• _Stored data_
····················

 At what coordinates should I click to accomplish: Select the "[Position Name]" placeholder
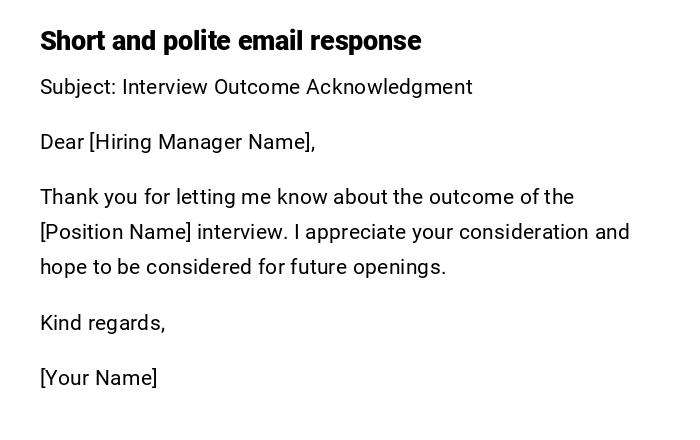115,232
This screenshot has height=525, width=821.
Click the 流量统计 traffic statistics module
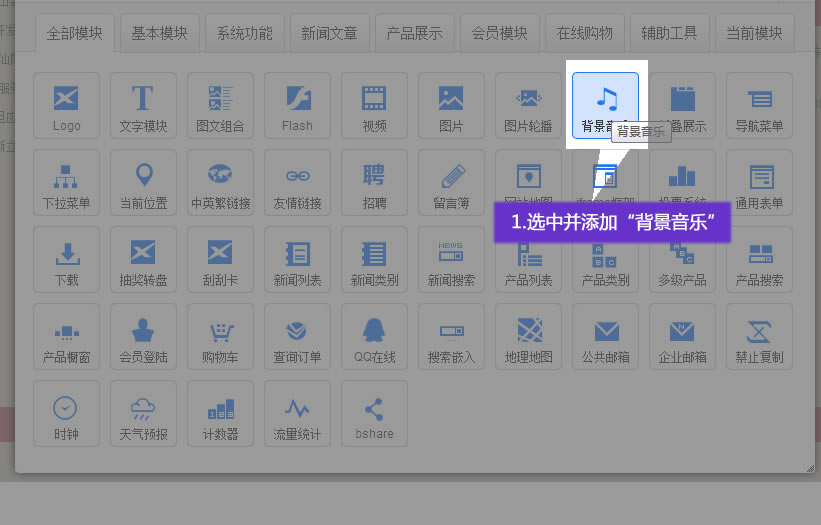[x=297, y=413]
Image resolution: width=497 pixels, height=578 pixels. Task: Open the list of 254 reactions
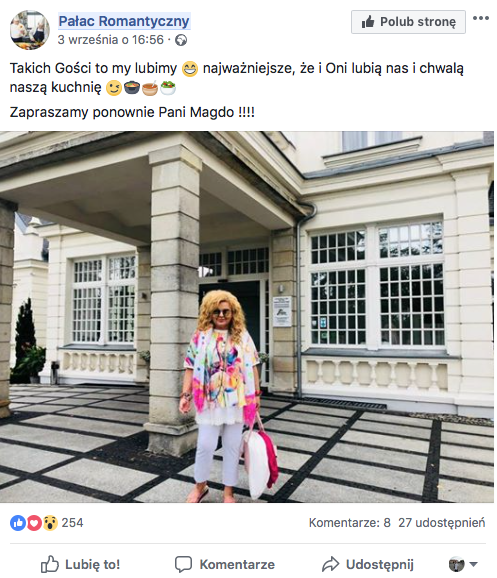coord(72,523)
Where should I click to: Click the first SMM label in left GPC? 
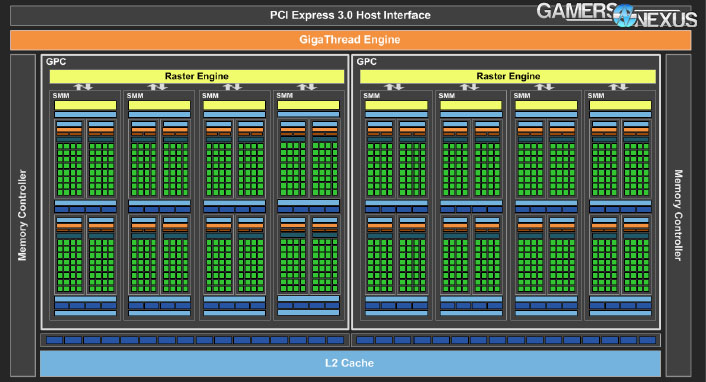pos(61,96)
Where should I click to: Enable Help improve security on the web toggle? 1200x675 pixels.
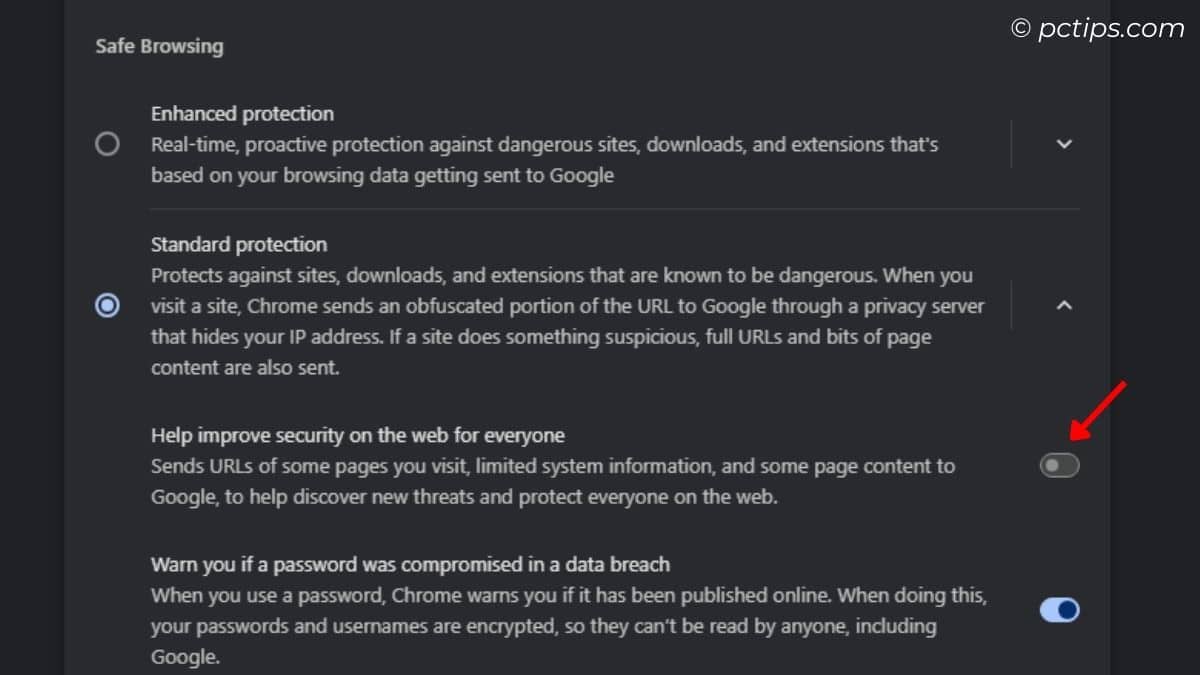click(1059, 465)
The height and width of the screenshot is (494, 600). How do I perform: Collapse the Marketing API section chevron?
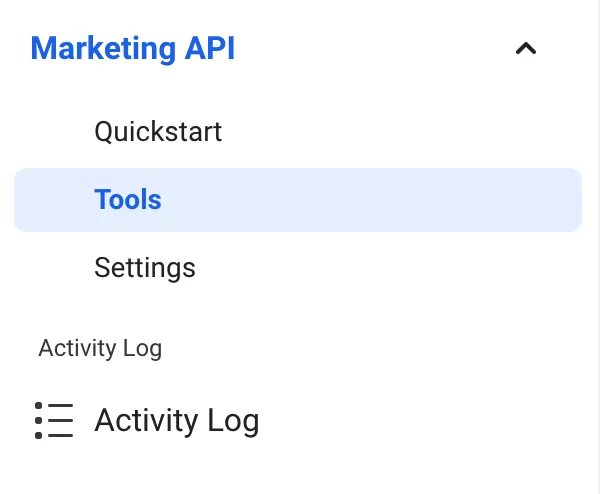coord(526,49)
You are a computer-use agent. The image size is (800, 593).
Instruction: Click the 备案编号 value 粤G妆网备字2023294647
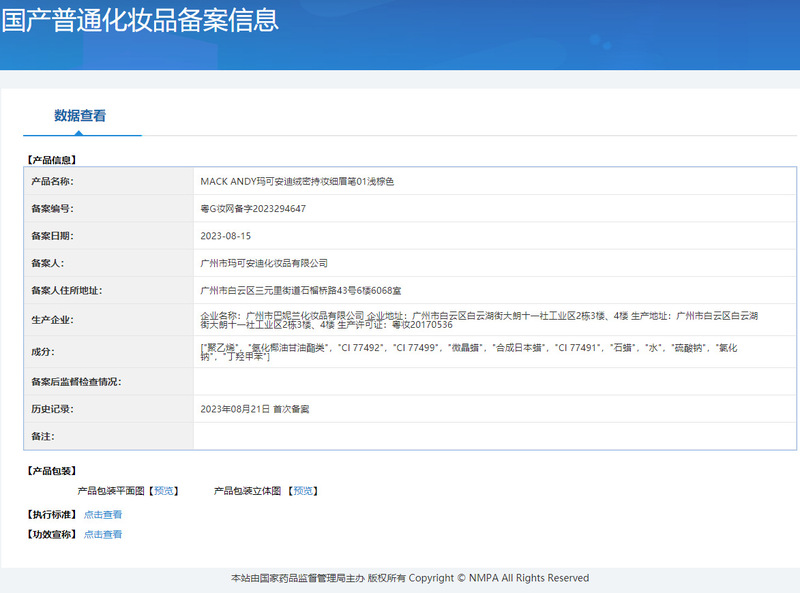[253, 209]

····················

• _Task statement_
All of the entries above are to be transcribed word for word, with no pictures included.

• _Finished exercise_
 At what coordinates should I click to accomplish: Select the "[Position Name]" placeholder
115,232
This screenshot has height=525, width=821.
Click the 流量统计 traffic statistics module
[x=297, y=413]
Image resolution: width=497 pixels, height=578 pixels. Task: Open the list of 254 reactions
coord(72,523)
Where should I click to: Click the first SMM label in left GPC? 
pos(61,96)
Where should I click to: Enable Help improve security on the web toggle? 1200x675 pixels.
click(1059, 465)
The height and width of the screenshot is (494, 600). How do I perform: Collapse the Marketing API section chevron?
coord(526,49)
You are a computer-use agent. The image size is (800, 593).
Instruction: Click the 备案编号 value 粤G妆网备字2023294647
[253, 209]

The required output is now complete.